DATA PROVIDED:
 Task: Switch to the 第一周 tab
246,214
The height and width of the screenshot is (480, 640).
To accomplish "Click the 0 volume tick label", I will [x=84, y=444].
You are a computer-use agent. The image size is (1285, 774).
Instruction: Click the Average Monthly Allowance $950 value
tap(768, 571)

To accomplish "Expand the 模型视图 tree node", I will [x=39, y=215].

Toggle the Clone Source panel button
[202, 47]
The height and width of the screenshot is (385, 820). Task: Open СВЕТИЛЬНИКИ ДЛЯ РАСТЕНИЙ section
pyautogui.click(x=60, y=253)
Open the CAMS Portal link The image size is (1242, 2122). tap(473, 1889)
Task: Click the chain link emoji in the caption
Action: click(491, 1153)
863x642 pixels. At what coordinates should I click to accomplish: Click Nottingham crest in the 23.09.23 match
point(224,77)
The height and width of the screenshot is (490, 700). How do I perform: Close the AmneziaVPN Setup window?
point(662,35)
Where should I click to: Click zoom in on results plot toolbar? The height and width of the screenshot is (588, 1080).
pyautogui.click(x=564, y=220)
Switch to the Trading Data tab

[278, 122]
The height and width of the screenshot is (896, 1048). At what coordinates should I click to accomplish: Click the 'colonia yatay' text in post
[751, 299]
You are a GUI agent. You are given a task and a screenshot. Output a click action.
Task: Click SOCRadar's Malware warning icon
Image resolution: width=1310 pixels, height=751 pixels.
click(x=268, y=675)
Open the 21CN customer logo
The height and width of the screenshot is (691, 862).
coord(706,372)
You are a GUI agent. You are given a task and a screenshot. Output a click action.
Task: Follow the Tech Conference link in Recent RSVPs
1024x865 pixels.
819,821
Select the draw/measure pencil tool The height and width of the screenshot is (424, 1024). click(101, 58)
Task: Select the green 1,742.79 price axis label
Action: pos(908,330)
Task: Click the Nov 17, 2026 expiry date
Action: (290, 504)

WORK TASK:
Lines with the word "will": copy each one from the data above.

RESPONSE TO THE TASK:
To accomplish "Click the 0 volume tick label", I will [x=84, y=444].
To accomplish "Expand the 模型视图 tree node", I will [x=39, y=215].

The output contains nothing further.